Kenneth W. Stein is a professor known for studying the Arab–Israeli conflict, in both historical and social-economic context. He spent many years working with the Carter Center from the 1980s, before cutting ties in 2006; and decades teaching at Emory University starting in 1977. His life has been filled with teaching and interdisciplinary study of the Middle East with the publication of many books on the subject of Israel, the Middle East and the foundations of the Arab–Israeli conflict.

== Early life ==
Professor Kenneth W. Stein was born in 1946 in Hempstead, New York to parents Mathilde (Tillie) Wertheim Stein, a teacher of foreign language, and Max Kaufmann Stein, an accountant. Both were Jews who emigrated to the U.S. before and after Hitler's ascension to power.

== Education ==
Professor Stein received his undergraduate BA degree from Franklin and Marshall College (1968), and two masters (1969 and 1971) and his doctoral degree (1976) from The University of Michigan. His doctoral work focused on the social-economic background of the Arab–Israeli conflict in British Mandatory Palestine. From 1971 to 1973, he was a visiting graduate student at The Hebrew University of Jerusalem. As a returning graduate student to Ann Arbor from 1973 to 1976, he wrote secondary school social studies materials on the Middle East.
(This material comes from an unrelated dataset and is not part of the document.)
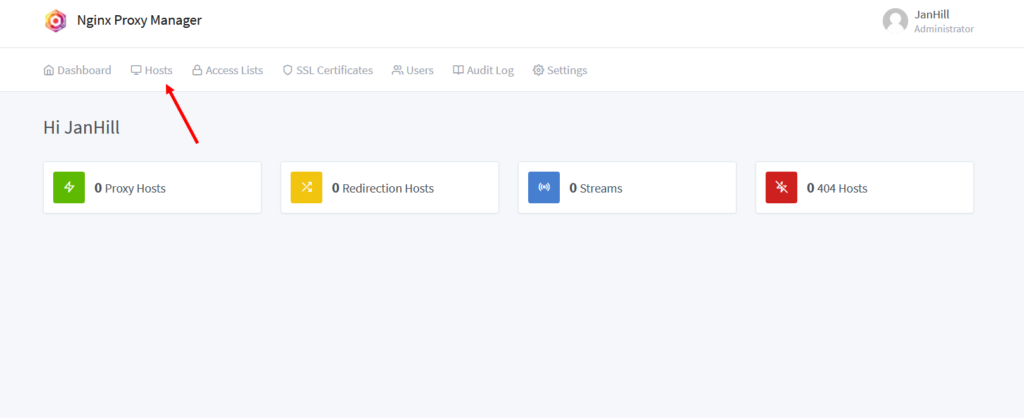
Task: Click the monitor icon beside Hosts
Action: (x=136, y=70)

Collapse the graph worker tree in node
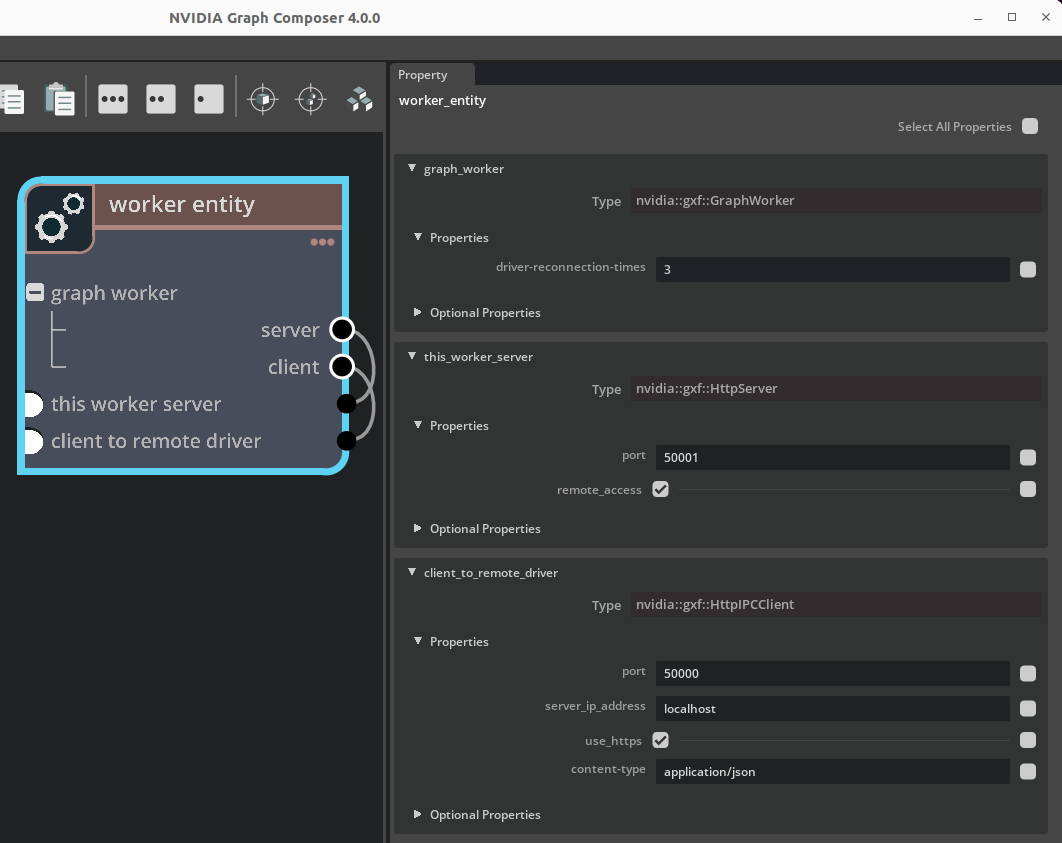pyautogui.click(x=35, y=293)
== Academic career and administration ==
Since 1977, Professor Stein has taught Middle Eastern history, political science and Israel studies at Emory University, where he holds a joint appointment in the History and Political Science Departments. Author, writer, teacher, and lecturer, he was at the center of developing sustained institutions at Emory, namely the International Study Center (1979), the Middle East Research Program (1992), and the Institute for the Study of Modern Israel (1998). He was the first permanent Director of the Carter Center (1983–1986) and its Middle East Fellow from 1982 to 2006.
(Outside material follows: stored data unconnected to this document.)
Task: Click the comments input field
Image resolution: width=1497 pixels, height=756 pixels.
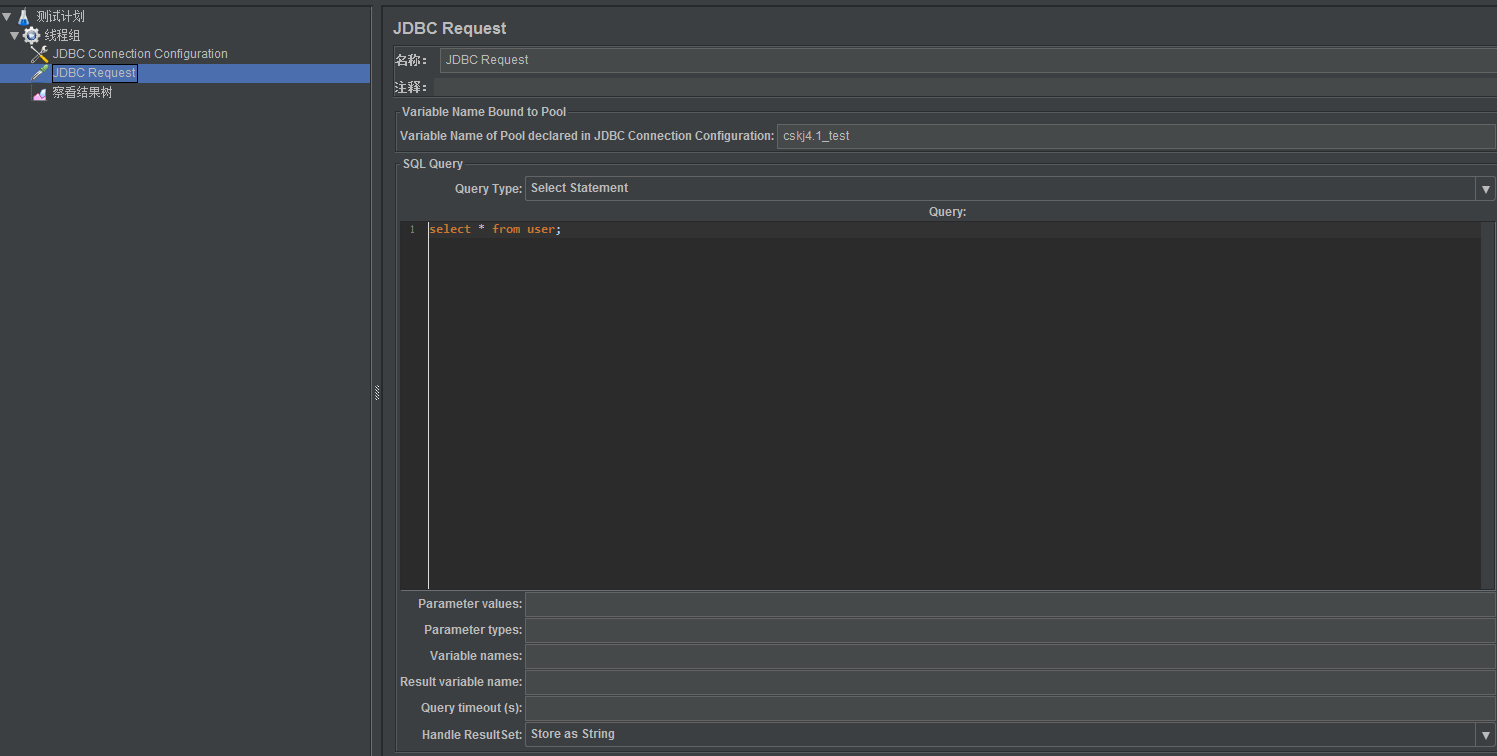Action: pos(966,88)
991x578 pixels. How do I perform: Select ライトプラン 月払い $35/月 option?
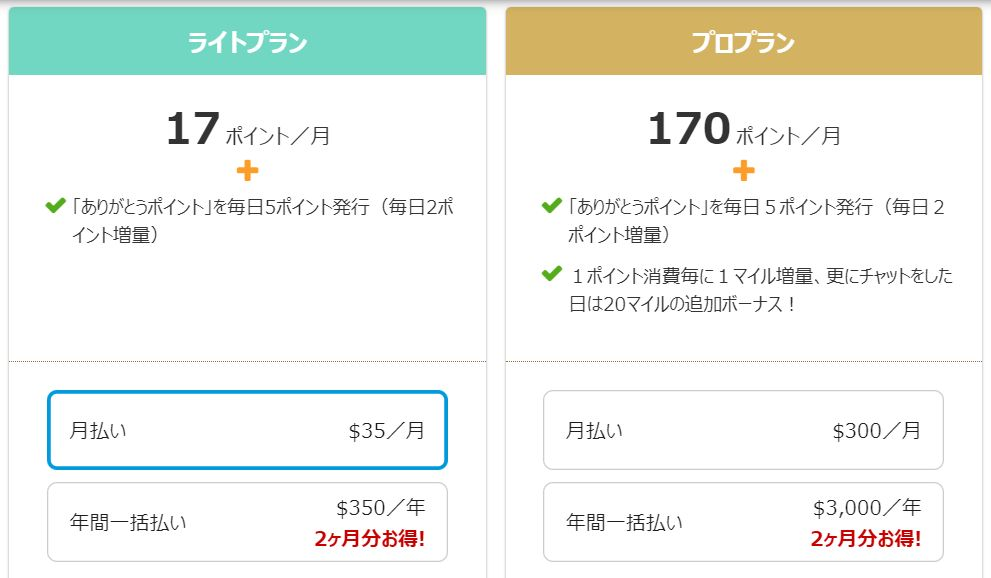point(247,430)
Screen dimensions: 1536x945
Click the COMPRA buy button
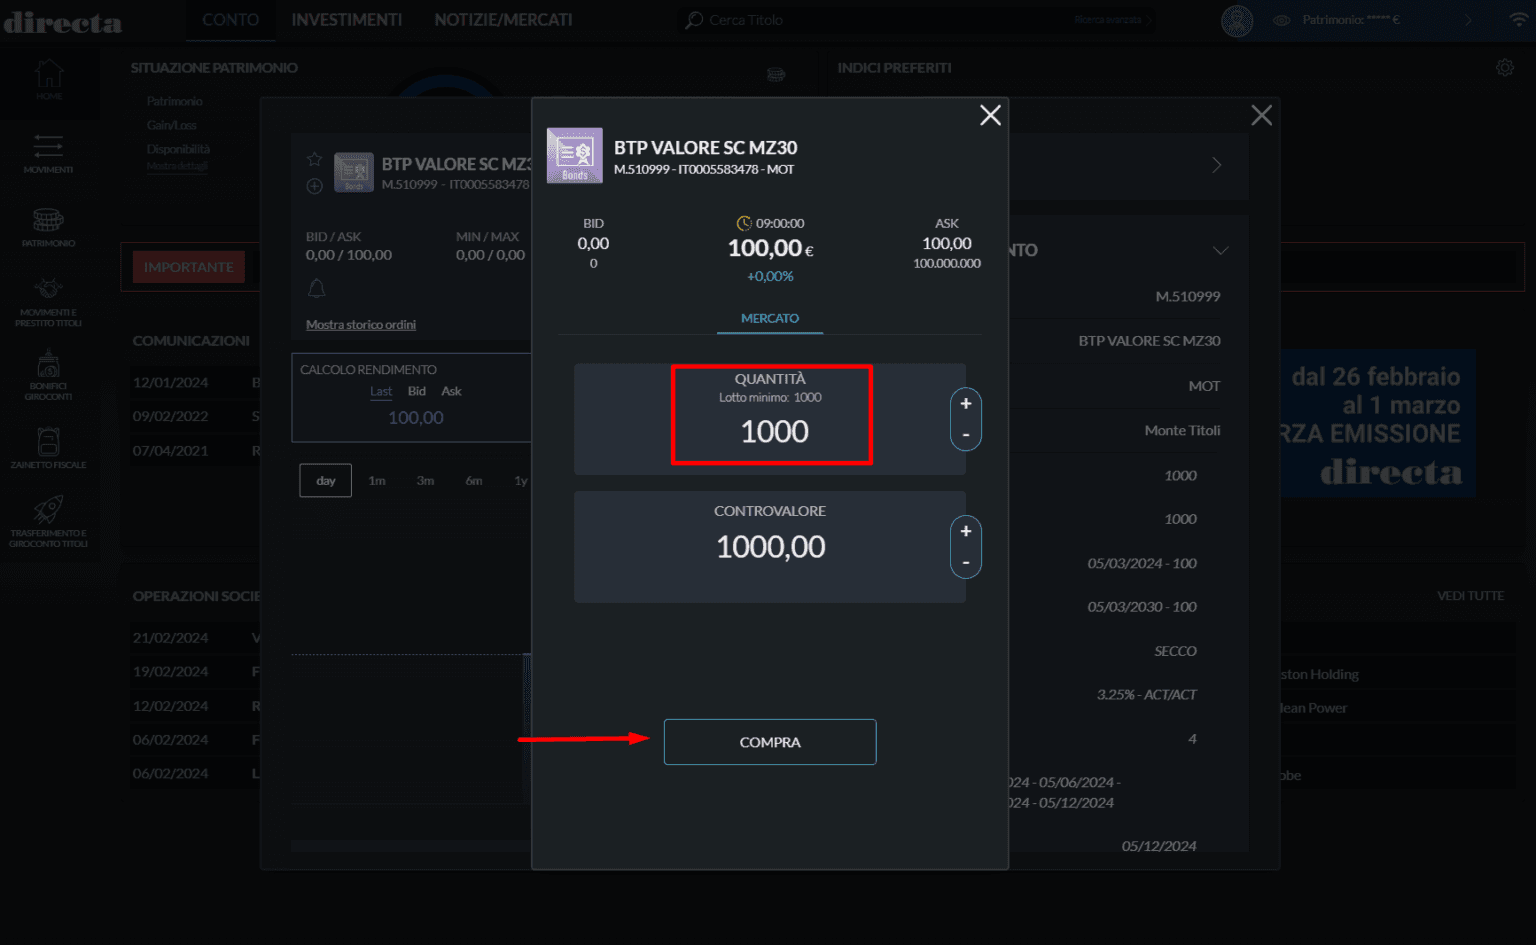(x=769, y=742)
Stein's scholarship focuses on the origins and politics of modern Israel, Palestinian social history, the British Mandate in Palestine, the Arab-Israeli negotiating process, American foreign policy toward the region, and the modern Arab world. Primarily, he concentrates on undergraduate teaching in courses on American foreign policy toward the Middle East, the modern Arab world, Arab–Israeli conflict, and modern Israel. His undergraduate course, "History, Politics and Diplomacy of the Arab Israeli Conflict," is one of Emory's most popular courses. In Spring 2006, he was a visiting professor of political science at Brown University.

== The Carter Center ==
At the Carter Center, from November 6 to 9, 1983, Stein directed a conference on the Middle East called "Middle East Consultation: Five Years After Camp David." He was "appointed Carter Center Middle East Fellow in 1983." Appointed by Emory University, he directed the center from December 1983 through June 1986 and advised President Carter on the Middle East (page 6 of Stein's CV). Stein was a Carter Center monitor of the Palestinian Presidential and Legislative Council elections in January 1996. Stein remained Middle East Fellow of the Carter Center until the publication of Carter's book Palestine: Peace Not Apartheid, resigning in December 2006.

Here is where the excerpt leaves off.